Il y avait le biais des hommes et de l’Histoire. Là, c’est la Nature, sans intermédiaire, qui me parle, comme une femme amoureuse mise à nue et ne demandant qu’une chose ; que l’on croit en elle.

Survol du coeur de Voh, Nouvelle-Calédonie

Survol du coeur de Voh, Nouvelle-Calédonie

Coeur de Voh, Nouvelle-Calédonie

Coeur de Voh, Nouvelle-Calédonie

Aussi incroyable que cela puisse paraître, le Cœur me parle, nous battons à l’unisson et je voudrais sauter de l’avion, me coucher à son creux, dans le vert des verts et m’y lover.
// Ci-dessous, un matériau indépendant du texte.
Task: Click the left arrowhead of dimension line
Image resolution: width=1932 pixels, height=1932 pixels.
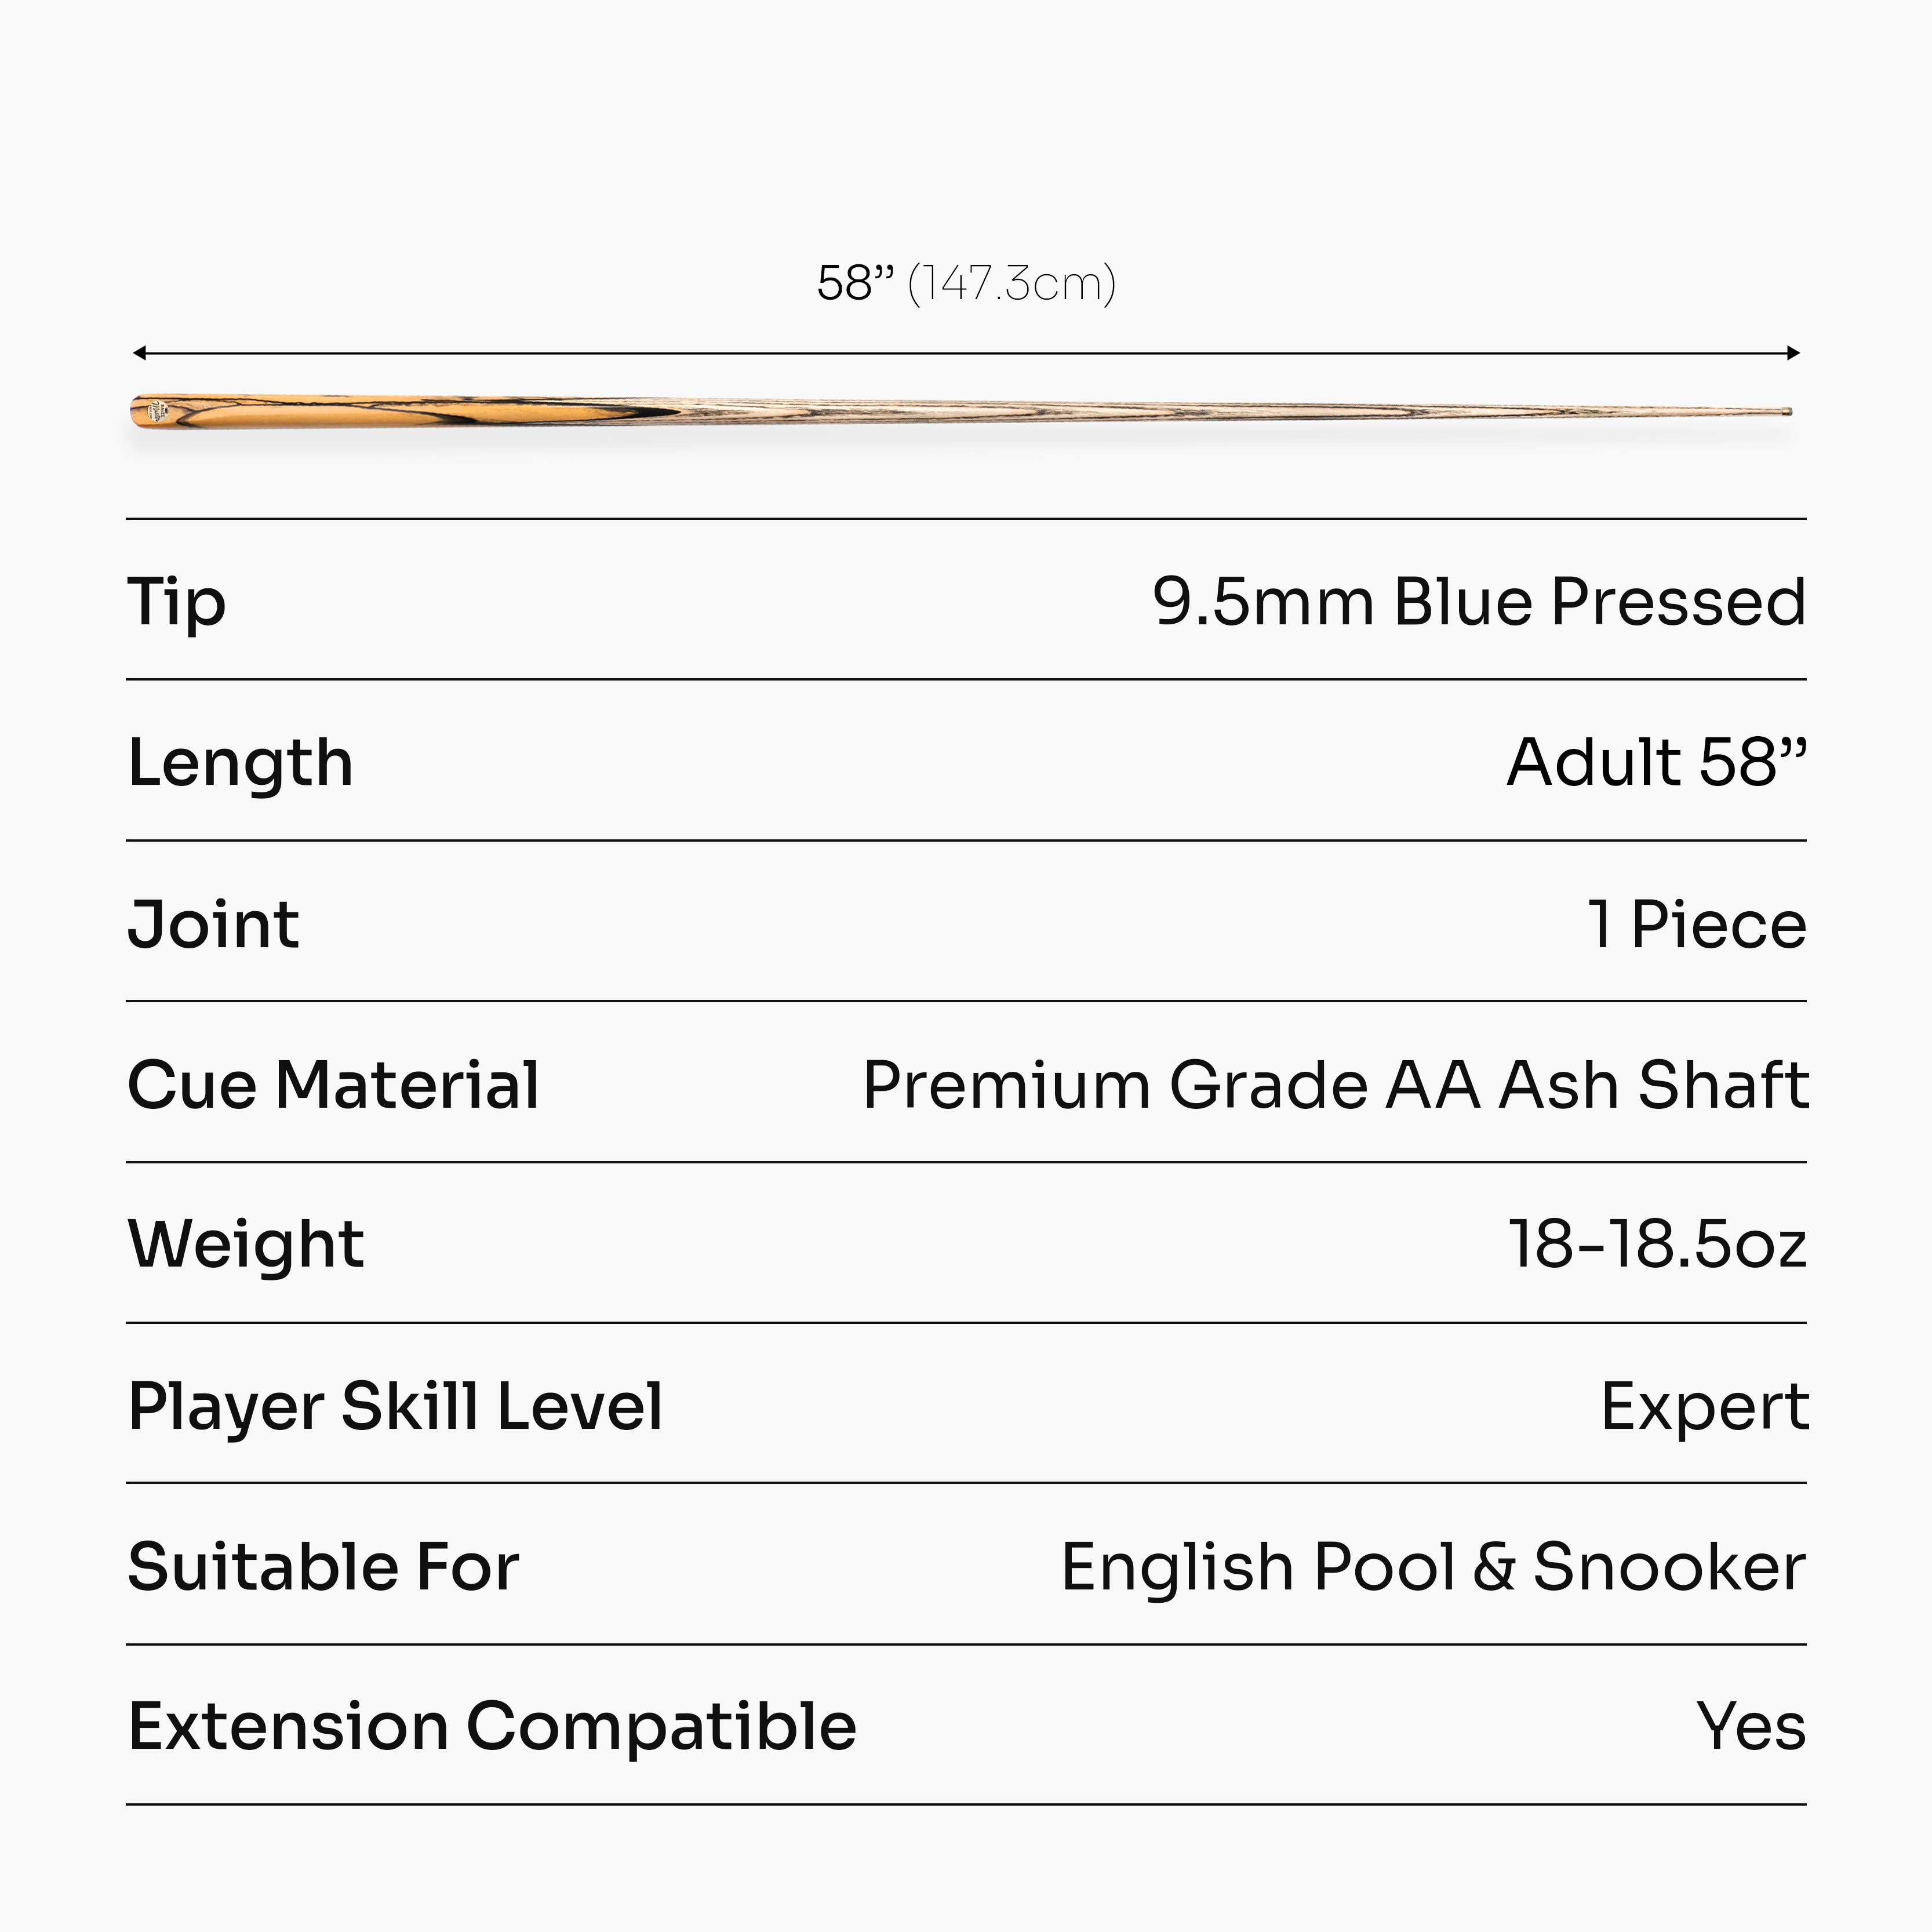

Coeur de Voh, Nouvelle-Calédonie

Coeur de Voh, Nouvelle-Calédonie

De retour sur terre, j’abandonne mes projets de l’après-midi et, coûte que coûte, demande à Gilbert de me ramener au Cœur une seconde fois. J’y retrouve la même intensité et, s’il existe un endroit où naissent les âmes nouvelles qui parsèment le monde d’innocence, je crois bien que je l’ai trouvé.

Je quitte Gilbert émue d’avoir rencontré un homme généreux, fou d’amour pour un paysage et capable de si bien le partager.

Tu me l’avais dit Gilbert : je ne t’oublierai jamais. Je ne t’ai pas cru. Maintenant, je le sais. Avec toi, pour toujours, mon cœur resté à Voh.